Q: At Mount Rainier, science research programs are chronically short of money. Scientists say they can’t do the research they need to establish baseline data for glacial melting and plants and animals.
Unless things change, they won’t be able to do the monitoring needed to document changes related to global warming. Are you doing anything to change that?
A: Mount Rainier has a long history of glacier monitoring and was the recipient of significant funding for the long-term monitoring of natural resources as a part of the Natural Resource Challenge.
That said, the entire budget of the Park Service has been in real decline for years, and that has affected all programs: research, maintenance, interpretation, search and rescue, law enforcement and more. We have a strong budget request before Congress for our centennial, but it is up to Congress to provide the funds.
Q: Geologists say climate change is melting Mount Rainier’s glaciers at an unprecedented rate and that flooding and debris flows are likely to get worse as warming intensifies. Every park entrance road is at risk, and repairs already have cost millions.

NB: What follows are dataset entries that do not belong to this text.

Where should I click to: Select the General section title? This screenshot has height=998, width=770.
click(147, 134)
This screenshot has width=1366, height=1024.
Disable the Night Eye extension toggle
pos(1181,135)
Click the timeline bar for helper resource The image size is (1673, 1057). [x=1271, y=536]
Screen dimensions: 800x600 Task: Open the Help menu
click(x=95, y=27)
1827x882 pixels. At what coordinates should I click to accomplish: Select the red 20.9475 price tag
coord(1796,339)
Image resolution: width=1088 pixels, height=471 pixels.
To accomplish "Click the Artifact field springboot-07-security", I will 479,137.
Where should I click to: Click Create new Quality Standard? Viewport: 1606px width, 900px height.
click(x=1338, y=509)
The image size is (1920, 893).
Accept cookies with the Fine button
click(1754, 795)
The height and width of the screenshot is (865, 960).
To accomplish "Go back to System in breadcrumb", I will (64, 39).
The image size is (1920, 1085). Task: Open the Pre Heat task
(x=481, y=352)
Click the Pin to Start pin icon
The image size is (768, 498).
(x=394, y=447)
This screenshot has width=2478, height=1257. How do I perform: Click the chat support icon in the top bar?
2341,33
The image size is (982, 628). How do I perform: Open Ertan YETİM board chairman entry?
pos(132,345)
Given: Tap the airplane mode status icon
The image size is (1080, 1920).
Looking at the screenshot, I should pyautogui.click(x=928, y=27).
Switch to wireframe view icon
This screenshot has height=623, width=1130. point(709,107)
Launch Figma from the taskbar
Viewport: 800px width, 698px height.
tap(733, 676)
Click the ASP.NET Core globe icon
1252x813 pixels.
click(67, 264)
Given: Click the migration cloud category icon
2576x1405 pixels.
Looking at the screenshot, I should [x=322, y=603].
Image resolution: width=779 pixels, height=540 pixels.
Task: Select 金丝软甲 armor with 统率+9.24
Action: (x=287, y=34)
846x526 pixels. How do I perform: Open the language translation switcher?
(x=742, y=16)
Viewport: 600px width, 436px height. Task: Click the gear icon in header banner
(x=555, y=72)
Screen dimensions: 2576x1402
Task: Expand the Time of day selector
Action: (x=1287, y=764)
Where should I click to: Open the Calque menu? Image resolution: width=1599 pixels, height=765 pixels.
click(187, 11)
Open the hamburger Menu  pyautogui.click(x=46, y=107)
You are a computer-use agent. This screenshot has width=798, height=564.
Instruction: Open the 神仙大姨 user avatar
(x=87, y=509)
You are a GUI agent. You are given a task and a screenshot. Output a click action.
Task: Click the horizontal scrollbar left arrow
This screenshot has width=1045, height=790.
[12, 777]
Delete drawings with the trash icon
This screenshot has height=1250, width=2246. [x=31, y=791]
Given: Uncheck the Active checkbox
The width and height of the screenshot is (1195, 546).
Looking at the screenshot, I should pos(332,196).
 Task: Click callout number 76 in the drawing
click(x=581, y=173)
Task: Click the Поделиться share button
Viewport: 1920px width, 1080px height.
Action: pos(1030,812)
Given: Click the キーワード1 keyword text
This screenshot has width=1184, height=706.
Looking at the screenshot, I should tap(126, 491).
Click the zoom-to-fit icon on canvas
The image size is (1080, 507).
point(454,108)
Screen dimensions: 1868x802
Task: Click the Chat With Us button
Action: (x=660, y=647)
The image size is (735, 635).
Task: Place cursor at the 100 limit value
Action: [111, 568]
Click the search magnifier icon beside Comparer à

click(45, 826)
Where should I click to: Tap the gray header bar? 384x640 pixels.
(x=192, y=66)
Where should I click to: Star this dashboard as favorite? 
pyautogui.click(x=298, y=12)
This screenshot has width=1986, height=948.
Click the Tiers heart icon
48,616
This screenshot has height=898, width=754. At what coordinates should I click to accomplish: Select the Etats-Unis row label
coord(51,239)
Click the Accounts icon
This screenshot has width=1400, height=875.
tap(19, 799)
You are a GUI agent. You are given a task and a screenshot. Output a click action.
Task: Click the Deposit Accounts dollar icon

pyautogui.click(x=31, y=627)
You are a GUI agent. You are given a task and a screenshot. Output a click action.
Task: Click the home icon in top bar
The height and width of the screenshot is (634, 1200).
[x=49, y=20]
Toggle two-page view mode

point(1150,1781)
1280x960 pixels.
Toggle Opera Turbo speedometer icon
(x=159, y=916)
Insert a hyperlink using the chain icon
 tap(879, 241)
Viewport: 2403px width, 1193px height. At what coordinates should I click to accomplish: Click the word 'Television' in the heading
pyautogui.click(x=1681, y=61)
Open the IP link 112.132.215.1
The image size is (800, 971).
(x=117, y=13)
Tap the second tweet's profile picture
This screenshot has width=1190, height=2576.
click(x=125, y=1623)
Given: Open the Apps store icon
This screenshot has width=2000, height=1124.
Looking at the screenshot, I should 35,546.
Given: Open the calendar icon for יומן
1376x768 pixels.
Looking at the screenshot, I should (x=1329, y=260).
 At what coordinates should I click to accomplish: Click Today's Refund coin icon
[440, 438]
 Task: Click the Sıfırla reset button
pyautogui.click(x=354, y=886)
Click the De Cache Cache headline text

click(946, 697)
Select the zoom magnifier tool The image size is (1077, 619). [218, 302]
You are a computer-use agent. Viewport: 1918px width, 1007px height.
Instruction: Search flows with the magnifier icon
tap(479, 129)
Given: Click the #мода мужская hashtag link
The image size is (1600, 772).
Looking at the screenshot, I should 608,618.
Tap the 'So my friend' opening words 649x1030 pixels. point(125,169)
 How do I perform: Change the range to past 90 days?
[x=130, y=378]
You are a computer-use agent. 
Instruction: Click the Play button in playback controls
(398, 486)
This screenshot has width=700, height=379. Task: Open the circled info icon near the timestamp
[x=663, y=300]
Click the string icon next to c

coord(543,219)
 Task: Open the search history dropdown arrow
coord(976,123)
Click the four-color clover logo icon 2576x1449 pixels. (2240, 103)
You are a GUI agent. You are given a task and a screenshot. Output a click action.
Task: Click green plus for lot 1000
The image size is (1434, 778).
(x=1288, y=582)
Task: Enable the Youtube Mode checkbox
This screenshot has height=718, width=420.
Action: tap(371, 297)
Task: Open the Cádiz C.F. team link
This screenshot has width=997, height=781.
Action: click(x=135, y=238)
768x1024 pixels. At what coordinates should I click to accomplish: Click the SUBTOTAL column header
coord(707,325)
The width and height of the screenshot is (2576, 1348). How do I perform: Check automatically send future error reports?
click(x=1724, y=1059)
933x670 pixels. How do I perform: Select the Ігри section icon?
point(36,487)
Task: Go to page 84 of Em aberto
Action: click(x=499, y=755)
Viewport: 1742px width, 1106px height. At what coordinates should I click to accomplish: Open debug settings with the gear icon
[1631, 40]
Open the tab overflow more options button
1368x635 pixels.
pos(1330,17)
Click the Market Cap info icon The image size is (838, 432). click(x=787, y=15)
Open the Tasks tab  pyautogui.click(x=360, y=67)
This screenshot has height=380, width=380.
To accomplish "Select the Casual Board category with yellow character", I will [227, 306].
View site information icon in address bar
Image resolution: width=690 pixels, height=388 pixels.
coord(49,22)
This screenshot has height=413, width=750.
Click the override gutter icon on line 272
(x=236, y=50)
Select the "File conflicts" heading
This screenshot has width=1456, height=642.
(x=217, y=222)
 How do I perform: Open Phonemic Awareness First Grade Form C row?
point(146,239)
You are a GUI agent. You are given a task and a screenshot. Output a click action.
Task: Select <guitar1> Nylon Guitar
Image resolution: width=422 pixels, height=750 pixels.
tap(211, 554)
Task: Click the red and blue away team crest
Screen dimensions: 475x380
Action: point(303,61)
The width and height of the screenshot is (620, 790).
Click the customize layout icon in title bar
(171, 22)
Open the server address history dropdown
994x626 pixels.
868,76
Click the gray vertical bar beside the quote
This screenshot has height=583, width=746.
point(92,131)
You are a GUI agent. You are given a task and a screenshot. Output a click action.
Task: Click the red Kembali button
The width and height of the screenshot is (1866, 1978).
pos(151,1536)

How can the park keep up with repairs and continue to provide public access?
A: Mount Rainier National Park suffers from the same issue of most of our big mountain parks: the access roads were built up the river valleys, because that was the path of least resistance.
Now we are seeing some of these roads are not sustainable, like the Carbon River Road, now a trail. We will continue to provide access where we can and when that becomes cost prohibitive, we will take the range of alternatives to the public. We are committed to providing access, but perhaps not in the same location or way we have experienced in the past.
Q: If global warming were happening naturally and not caused by humans, how would that change the Park Service’s reaction?
A: Climate change is clearly human caused; it is happening now. We can see the impacts and we need to step up to the facts and take actions. The Park Service uses the best science to determine our approaches, and we are addressing the impacts as we can.
Q: How do threats related to climate change at Mount Rainier compare with those at other parks?
A: Mount Rainier is not being hit any harder than any other park. Impacts are all over the national parks.
New species are appearing in parks, driven there by climate change; snow pack in Glacier and the Sierras are at record lows. Lake Mead is as low as it was when it was being filled. Fires in our Sierra parks are burning a month longer and hotter, and the forests are not returning in the same mix of species.
Our coastal parks are seeing high-intensity storms – Hurricane Sandy, for example.
Q: You have a natural resources background, and your home park is Mount Rainier. Recently, four program managers in the park’s Natural and Cultural Resources Division were offered buy-outs, and the program’s budget was cut by 28 percent.
How do you reconcile this with the extraordinary challenges to natural resources from climate change?
A: While I was the superintendent there from 1999 to 2002, I have been gone for 12 years. I have no direct knowledge of the local buyout program and no comment on the local decisions.
Q: Some people say climate change poses such overwhelming threats to the parks that the whole idea of what parks are for needs overhauling. You’ve talked about a “new vision” for the parks. What is it?
A: Our national parks offer “natural solutions” to climate change and need to be recognized as such.
They serve as refuges for species under stress from other factors that compound the effects of climate change; biological reservoirs for repopulating areas impacted from climate change; sources of inspiration for action to address the climate; sites of public education regarding climate change; and anchors for landscape connectivity.
They also can be laboratories for adaptation strategies, when applied with a precautionary principle.